- [PASSAGE]:
From: Joshua Scholar
Subject: Re: [Tinycc-devel] Almost added a feature, but I broke things
Date: Thu, 24 Dec 2020 08:33:53 -0800

It took me a while to understand your post, I've been up all night debugging.  And I've isolated my bug... 

Anyway, I see what you did, and it's cool, but it doesn't match my use-case which is for built in compiler, they call them "jits" these days, although what I want isn't technically a jit.
I mean more of a system where you can keep adding code even as the old code is still running, the sort of thing that used to be more popular with languages like Lisp, or Smalltalk or Forth.  That's not called a jits generally let programs be interpreted for a while and then compile code while it's running.  These old languages compiled code as soon as it was entered, it's just that you could add code without deleting the data that was already there, and in the case of the more interactive systems, you could even have some of the code already running while you're adding to it.  And there wasn't an inherent distinction between the development environment or even the windowing system and the user's code.  I once saw someone change how selected text is rendered in a Smalltalk system by changing the editor's code from within the editor.

That's the sort of system where you don't want all your source code concatenated and compiled at once like you're doing, you want to compile a bunch of tiny routines and have them access each other.

Actually I can see there's a problem with the run time system in that case, because you want routines to share run time code that's already sitting in memory, not link to a new run time system each time.

C isn't designed for that.

I asked about that before and didn't get an answer, probably because what I was imagining is so foreign to how C works.

C isn't designed to link to a run time system once, and then slowly add more routines to a live system, reusing the symbol table for the existing run time and the already compiled routines.  

I guess I'm going to have to replace the runtime code with stubs that share.

But I can see a use for some of what you're doing, concatenating header files and doing any preprocessing on them only once.  A kind of not very sophisticated precompiled header.

- [GOAL A]:
Rewrite the records as a Markdown table with the columns Row and Line, starting at the line that contains "The width and height of the screenshot is (551, 418)." and ending at the line that contains "Action: 114,257", and omit any blank lines.

- [DATA LISTING]:

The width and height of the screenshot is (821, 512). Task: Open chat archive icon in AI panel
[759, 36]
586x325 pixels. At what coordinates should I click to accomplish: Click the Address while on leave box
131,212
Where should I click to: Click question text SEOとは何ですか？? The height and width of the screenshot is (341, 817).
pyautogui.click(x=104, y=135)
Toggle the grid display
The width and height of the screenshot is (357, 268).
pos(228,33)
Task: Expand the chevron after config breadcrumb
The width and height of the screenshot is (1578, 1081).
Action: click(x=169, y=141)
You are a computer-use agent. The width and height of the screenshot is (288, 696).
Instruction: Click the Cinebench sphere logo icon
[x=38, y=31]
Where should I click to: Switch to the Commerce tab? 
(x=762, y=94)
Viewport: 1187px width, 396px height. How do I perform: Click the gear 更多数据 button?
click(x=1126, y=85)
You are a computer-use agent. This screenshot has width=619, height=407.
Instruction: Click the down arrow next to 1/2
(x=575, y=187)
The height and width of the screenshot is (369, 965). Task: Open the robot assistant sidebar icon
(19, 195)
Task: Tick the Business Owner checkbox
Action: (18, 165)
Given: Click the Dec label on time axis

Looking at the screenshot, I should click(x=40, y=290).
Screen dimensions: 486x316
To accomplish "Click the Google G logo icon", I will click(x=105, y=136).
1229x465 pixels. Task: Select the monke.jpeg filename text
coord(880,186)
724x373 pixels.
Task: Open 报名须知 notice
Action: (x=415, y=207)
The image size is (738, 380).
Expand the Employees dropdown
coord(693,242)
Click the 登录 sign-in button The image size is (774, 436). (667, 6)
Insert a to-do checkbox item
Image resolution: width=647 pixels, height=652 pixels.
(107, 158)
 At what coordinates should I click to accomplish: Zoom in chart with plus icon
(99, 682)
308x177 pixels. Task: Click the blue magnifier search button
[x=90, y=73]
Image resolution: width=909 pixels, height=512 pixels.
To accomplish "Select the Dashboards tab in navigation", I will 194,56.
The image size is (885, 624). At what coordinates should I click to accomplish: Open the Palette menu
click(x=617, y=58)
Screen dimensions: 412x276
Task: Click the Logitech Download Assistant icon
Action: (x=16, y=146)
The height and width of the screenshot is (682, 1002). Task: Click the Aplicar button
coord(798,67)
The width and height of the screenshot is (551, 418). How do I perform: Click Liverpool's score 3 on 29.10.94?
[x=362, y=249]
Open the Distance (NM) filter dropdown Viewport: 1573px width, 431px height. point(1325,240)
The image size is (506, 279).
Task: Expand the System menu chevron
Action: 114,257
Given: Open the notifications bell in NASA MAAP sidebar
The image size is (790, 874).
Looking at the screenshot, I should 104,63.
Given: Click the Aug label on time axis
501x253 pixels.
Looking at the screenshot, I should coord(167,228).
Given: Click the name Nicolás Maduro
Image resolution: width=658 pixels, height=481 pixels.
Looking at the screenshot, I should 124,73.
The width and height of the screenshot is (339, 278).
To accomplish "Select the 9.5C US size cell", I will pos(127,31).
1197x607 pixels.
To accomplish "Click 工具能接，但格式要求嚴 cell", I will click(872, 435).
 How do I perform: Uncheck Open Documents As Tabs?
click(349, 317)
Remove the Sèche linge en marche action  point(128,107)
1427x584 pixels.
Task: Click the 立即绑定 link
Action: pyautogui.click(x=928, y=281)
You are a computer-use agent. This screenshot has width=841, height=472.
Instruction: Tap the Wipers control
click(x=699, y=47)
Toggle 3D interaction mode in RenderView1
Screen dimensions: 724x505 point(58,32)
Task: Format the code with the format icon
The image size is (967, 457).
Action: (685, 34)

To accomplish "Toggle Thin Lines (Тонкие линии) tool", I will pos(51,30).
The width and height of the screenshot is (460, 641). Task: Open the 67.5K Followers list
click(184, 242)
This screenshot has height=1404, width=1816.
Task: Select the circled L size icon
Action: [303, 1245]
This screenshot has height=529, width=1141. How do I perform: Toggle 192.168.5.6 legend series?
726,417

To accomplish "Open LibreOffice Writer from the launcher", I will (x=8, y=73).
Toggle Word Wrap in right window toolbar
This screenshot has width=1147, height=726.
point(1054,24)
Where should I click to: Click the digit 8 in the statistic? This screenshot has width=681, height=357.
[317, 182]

- [GOAL B]:
From the mailing-list message, copy the part starting at "That's the sort" and ending at "stubs that share.".

- [WRITTEN RESPONSE A]:
| Row | Line |
|---|---|
| 1 | The width and height of the screenshot is (551, 418). How do I perform: Click Liverpool's score 3 on 29.10.94? |
| 2 | [x=362, y=249] |
| 3 | Open the Distance (NM) filter dropdown Viewport: 1573px width, 431px height. point(1325,240) |
| 4 | The image size is (506, 279). |
| 5 | Task: Expand the System menu chevron |
| 6 | Action: 114,257 |

- [WRITTEN RESPONSE B]:
That's the sort of system where you don't want all your source code concatenated and compiled at once like you're doing, you want to compile a bunch of tiny routines and have them access each other.

Actually I can see there's a problem with the run time system in that case, because you want routines to share run time code that's already sitting in memory, not link to a new run time system each time.

C isn't designed for that.

I asked about that before and didn't get an answer, probably because what I was imagining is so foreign to how C works.

C isn't designed to link to a run time system once, and then slowly add more routines to a live system, reusing the symbol table for the existing run time and the already compiled routines.  

I guess I'm going to have to replace the runtime code with stubs that share.